(Beginning of Supplied material)

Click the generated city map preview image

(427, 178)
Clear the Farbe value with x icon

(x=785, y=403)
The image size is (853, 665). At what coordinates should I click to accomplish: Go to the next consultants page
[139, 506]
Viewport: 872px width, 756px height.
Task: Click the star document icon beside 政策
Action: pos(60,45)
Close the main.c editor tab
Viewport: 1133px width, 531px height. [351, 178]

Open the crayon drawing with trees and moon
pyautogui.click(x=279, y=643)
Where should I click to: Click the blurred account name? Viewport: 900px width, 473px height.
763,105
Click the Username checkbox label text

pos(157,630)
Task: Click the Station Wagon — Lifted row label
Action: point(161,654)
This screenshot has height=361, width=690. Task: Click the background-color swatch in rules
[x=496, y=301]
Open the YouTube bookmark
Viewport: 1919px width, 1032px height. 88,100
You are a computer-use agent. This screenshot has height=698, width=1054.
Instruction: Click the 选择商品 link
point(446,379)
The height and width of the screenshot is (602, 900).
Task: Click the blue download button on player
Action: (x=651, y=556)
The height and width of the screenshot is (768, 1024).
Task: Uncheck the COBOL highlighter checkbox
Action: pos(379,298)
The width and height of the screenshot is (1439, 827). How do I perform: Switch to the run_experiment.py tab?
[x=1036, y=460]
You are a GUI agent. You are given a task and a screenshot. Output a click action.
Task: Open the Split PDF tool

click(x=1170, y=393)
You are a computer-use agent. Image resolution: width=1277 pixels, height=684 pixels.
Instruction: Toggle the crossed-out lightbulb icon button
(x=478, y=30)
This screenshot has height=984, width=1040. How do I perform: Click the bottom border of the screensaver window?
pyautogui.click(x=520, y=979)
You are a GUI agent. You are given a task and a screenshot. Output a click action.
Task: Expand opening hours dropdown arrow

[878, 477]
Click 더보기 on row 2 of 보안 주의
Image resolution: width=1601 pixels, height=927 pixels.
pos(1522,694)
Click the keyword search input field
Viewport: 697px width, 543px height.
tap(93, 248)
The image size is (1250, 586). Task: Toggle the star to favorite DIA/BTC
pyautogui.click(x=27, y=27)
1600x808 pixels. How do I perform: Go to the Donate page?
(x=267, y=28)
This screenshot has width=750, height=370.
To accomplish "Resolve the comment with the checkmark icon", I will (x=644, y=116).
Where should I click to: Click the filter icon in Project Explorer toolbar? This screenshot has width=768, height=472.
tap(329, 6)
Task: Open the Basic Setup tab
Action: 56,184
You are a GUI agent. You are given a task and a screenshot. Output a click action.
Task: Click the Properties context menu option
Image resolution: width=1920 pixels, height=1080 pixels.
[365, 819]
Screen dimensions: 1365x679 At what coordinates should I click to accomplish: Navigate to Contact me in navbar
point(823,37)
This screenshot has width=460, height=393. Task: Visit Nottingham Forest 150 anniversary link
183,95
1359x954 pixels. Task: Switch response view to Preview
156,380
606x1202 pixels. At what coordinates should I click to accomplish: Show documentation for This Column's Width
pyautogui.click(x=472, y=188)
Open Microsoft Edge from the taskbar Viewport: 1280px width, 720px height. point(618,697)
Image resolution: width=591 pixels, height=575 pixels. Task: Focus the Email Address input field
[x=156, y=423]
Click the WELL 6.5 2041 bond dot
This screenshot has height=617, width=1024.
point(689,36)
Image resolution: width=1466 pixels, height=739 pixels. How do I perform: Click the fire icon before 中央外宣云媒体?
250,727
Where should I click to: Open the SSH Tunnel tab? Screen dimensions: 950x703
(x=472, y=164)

(End of Supplied material)

_Task item_. Look above for the line with "This screenshot has width=750, height=370." and the line with "Open Microsoft Edge", and reproduce exactly those two lines plus every line between, nothing more.

_Solution for this problem_.
This screenshot has width=750, height=370.
To accomplish "Resolve the comment with the checkmark icon", I will (x=644, y=116).
Where should I click to: Click the filter icon in Project Explorer toolbar? This screenshot has width=768, height=472.
tap(329, 6)
Task: Open the Basic Setup tab
Action: 56,184
You are a GUI agent. You are given a task and a screenshot. Output a click action.
Task: Click the Properties context menu option
Image resolution: width=1920 pixels, height=1080 pixels.
[365, 819]
Screen dimensions: 1365x679 At what coordinates should I click to accomplish: Navigate to Contact me in navbar
point(823,37)
This screenshot has width=460, height=393. Task: Visit Nottingham Forest 150 anniversary link
183,95
1359x954 pixels. Task: Switch response view to Preview
156,380
606x1202 pixels. At what coordinates should I click to accomplish: Show documentation for This Column's Width
pyautogui.click(x=472, y=188)
Open Microsoft Edge from the taskbar Viewport: 1280px width, 720px height. point(618,697)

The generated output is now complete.